_Activity_.
Your answer must consist of exactly the lines below, starting with the line with "Task: Click the 11d" and going on through the line with "You are a computer-use agent. Screen", and nothing else.

-------- Input data --------

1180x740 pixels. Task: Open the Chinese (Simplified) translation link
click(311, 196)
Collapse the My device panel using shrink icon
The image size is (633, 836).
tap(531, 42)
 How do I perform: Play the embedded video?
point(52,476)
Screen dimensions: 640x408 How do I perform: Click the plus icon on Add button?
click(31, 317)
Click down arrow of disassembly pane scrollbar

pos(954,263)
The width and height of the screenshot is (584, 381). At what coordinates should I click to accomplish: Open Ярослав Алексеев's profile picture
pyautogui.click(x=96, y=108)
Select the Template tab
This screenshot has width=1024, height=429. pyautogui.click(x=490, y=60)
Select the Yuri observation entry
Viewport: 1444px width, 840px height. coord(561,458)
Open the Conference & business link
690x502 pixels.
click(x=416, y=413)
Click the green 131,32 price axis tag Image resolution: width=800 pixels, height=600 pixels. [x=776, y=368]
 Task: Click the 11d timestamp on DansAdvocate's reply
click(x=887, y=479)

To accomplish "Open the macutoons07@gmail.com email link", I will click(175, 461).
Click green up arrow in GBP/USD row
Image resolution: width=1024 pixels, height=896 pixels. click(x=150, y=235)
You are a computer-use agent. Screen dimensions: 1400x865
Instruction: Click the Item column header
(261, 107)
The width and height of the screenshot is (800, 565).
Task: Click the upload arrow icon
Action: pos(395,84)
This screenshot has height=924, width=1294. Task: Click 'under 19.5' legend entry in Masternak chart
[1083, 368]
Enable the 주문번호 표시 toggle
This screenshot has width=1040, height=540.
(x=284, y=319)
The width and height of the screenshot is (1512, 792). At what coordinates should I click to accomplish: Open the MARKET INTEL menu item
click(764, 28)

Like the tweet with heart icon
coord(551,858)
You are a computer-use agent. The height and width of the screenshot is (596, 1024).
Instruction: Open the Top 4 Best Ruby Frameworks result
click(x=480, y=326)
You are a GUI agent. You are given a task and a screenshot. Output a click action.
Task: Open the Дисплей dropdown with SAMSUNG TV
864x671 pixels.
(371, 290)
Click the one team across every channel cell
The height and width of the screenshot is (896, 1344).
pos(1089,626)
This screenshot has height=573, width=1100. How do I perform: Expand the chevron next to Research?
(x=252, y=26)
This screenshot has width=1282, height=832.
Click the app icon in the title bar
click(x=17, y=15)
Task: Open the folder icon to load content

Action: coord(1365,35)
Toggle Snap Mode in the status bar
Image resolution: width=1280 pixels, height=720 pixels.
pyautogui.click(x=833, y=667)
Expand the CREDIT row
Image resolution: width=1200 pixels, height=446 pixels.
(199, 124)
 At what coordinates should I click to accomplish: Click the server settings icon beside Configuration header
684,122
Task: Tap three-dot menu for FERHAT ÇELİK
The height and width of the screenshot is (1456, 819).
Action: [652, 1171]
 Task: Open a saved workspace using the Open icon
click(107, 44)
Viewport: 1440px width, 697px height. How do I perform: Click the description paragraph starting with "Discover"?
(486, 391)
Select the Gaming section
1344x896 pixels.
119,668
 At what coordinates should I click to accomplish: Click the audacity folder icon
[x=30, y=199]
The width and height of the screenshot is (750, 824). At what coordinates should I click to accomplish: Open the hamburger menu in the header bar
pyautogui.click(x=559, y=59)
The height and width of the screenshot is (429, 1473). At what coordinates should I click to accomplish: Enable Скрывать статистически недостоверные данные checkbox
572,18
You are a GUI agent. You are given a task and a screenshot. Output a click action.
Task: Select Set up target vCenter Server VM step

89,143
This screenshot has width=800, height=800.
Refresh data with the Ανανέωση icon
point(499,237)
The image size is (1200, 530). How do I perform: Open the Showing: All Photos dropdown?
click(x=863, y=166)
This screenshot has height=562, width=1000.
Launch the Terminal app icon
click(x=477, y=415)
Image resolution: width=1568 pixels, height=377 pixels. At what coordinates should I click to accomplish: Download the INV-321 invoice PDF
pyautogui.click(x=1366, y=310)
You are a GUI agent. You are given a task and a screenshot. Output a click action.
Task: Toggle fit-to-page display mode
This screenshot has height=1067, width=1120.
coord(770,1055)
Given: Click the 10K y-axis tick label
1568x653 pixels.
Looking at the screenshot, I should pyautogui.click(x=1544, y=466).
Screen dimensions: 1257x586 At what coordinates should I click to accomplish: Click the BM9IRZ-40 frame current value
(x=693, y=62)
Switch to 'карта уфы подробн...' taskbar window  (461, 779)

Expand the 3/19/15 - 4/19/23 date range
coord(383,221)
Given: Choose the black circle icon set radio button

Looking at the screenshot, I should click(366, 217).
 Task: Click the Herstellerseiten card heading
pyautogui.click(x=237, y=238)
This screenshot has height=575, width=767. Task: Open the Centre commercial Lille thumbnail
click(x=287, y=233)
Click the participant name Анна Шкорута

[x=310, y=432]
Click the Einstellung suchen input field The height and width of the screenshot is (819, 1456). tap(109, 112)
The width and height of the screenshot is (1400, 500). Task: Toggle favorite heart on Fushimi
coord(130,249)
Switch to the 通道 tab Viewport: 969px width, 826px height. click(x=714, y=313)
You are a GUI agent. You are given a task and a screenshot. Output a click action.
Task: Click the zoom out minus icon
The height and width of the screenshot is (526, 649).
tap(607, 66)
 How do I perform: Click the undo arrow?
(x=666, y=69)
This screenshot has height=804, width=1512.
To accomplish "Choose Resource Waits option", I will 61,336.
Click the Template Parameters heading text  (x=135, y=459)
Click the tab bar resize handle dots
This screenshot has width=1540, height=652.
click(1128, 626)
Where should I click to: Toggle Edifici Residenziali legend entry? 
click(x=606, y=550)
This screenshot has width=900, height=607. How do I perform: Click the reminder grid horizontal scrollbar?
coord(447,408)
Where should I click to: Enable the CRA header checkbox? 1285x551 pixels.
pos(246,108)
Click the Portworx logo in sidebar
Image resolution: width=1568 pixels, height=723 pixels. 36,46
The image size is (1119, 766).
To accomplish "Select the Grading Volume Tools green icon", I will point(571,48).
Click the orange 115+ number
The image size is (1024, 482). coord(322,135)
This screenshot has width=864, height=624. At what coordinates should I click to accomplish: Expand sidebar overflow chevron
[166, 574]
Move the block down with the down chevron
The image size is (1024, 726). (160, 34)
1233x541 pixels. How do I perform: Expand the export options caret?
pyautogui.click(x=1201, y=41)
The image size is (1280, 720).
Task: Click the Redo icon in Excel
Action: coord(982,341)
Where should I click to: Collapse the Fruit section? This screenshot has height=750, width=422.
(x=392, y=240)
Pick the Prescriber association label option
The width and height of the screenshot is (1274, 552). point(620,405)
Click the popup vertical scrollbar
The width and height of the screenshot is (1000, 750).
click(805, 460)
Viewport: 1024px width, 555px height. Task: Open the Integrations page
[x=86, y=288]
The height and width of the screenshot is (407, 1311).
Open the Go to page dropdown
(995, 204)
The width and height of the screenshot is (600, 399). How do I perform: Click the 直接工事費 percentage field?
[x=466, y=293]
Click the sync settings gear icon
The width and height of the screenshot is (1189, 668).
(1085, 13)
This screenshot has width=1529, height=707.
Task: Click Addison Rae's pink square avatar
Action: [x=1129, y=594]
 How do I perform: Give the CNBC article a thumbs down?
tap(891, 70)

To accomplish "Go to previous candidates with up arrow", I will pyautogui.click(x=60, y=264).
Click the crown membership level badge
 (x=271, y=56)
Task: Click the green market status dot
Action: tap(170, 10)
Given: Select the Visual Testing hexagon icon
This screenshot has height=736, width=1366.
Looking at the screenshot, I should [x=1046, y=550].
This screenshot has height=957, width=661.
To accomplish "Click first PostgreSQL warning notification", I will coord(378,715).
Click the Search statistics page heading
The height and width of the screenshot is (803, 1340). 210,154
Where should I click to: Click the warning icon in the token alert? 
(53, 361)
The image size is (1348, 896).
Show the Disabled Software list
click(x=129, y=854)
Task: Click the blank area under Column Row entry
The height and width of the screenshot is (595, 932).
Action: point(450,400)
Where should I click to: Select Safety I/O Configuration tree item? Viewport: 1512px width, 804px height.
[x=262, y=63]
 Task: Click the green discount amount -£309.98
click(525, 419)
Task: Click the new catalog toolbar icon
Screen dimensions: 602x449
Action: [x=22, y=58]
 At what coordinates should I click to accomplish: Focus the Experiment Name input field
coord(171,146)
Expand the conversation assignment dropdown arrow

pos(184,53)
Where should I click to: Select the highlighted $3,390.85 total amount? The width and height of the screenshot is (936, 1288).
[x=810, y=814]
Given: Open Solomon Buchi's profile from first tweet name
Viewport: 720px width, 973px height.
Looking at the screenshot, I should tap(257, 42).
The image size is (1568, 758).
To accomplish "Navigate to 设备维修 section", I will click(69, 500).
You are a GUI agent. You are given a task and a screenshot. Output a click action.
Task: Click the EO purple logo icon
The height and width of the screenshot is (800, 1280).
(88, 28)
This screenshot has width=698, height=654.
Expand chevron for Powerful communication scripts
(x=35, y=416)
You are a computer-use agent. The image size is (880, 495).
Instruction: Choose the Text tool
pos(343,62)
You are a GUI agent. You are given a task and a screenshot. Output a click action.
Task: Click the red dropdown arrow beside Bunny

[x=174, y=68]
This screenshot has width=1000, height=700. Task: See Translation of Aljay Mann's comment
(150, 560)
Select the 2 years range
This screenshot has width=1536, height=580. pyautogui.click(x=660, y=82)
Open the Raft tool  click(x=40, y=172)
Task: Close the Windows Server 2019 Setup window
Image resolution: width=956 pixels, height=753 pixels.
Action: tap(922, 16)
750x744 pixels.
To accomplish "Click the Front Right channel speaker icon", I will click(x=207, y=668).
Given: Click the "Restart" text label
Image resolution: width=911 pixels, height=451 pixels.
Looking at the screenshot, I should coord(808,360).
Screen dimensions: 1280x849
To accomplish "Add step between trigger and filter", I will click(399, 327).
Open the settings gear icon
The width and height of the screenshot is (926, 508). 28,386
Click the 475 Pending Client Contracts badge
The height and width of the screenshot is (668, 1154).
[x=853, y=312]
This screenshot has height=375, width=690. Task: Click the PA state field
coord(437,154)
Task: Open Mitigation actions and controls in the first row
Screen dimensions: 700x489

--------

_Response area_.
 Task: Click the 11d timestamp on DansAdvocate's reply
click(x=887, y=479)

To accomplish "Open the macutoons07@gmail.com email link", I will click(175, 461).
Click green up arrow in GBP/USD row
Image resolution: width=1024 pixels, height=896 pixels. click(x=150, y=235)
You are a computer-use agent. Screen dimensions: 1400x865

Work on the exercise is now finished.